産後の夫婦関係はその先何十年を左右する。日本では「産後うつ」になる女性が30%を超えるが、男性のサポートが得られなかったことも大きな原因だろう。産婦人科院長を務める著者が、夫婦で仲良く過ごすための男性からの働きかけのヒントを伝授する。本連載は、東野産婦人科院長の東野純彦氏の著書『知っておくべき産後の妻のこと』(幻冬舎MC)から一部を抜粋した原稿です。

家事・育児をしたいが、長時間労働で時間が割けない

東野純彦著『知っておくべき産後の妻のこと』(幻冬舎MC)
東野純彦著『知っておくべき産後の妻のこと』(幻冬舎MC)

先ほどの二つの例は、どちらも家族と過ごす時間さえあれば起こらなかった問題でした。

子どもとゆっくり過ごしたり、家事をしたりする時間を確保できていれば、妻から責め立てられることもなく、心理的なストレスはそこまで負担にならなかったはずです。

 

しかし、私たちに与えられる時間は1日24時間です。親になったからといって、1日が30時間に増えるわけではありません。バランスを取るためには、やはり仕事にかける時間を短縮し、家事や育児に時間を割くしかないのです。

 

ベネッセ教育総合研究所が就学前の乳幼児を持つ父親を対象に実施した調査によると「家事・育児に今まで以上に関わりたい」と回答した父親は、2005年の47.9%から2014年には58.2%と10ポイント以上増えています。

 

その一方で「子どもとの接し方に自信が持てない」と考える父親は、2005年の36.5%から2014年の44.3%と、7.8ポイントも増加しているのです。

 

調査結果の分析によると「自信が持てない」背景として、帰宅時間が遅く、子どもと接する時間がないためと指摘されています。

 

家事と育児はしたい。けれども仕事をないがしろにはできない。こうしてすべてを真面目にとらえて完璧にしようとする日本人の男性は、心理的に追い詰められて、うつ状態やパタニティブルーに陥ってしまうのです。

 

仕事で疲れた身体を鼓舞して家事や育児を担った結果、妻が笑顔になればその努力も報われることでしょう。
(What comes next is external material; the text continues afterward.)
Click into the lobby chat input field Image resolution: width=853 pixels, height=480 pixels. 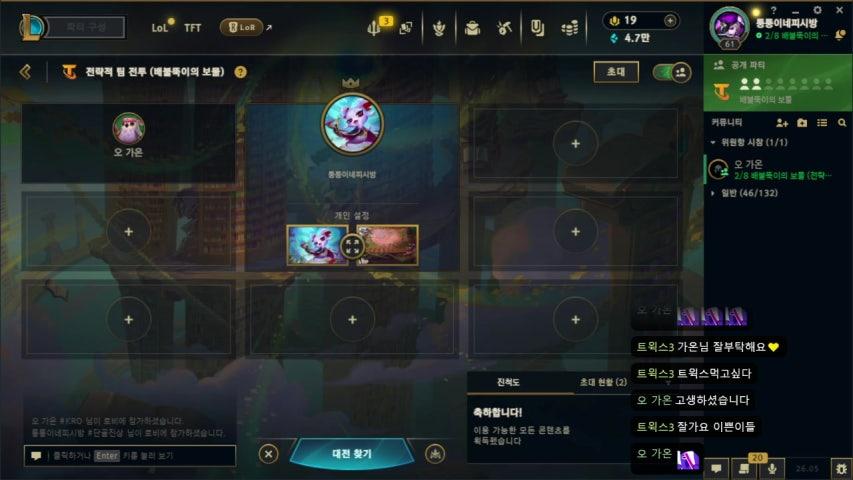pos(130,456)
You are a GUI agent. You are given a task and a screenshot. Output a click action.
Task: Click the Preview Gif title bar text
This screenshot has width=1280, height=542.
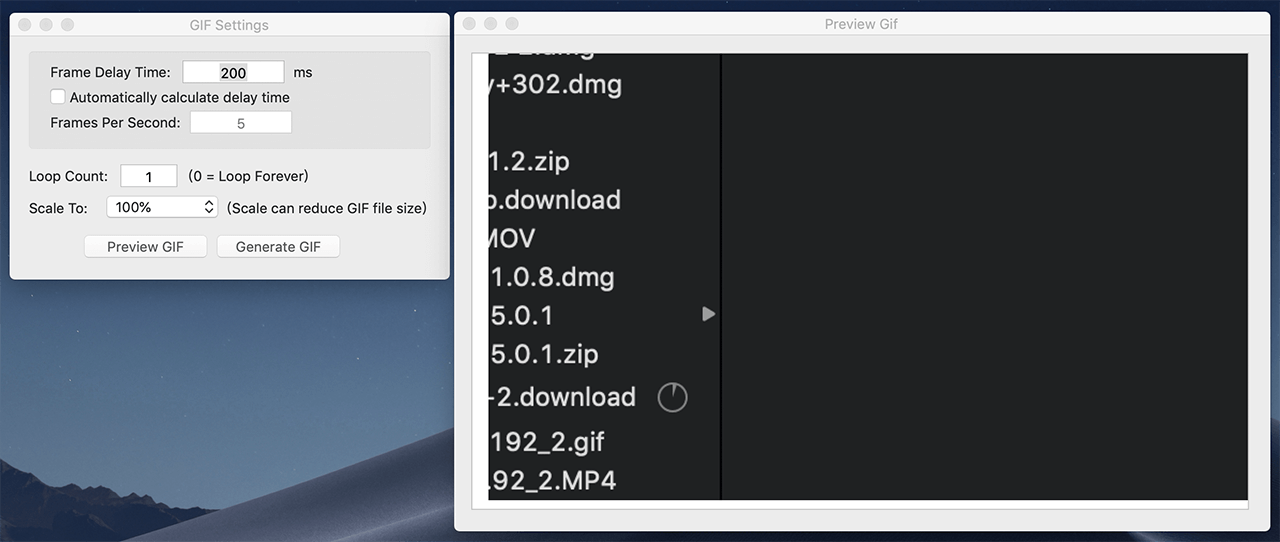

しかし、妻からすると家事も育児も夫のレベルでは許せません。

 

「なんでそんなやり方しかできないの?」

「ちゃんと考えてやってくれてる?」

 

せっかく頑張ってもそんなふうにだめ出しをされてしまっては、やる気がそがれてしまいます。全力でやってみたところで母親にはかなわない。自分の能力では足りない。そんな挫折を味わい続けると、心に負担をかけてしまうことになるのです。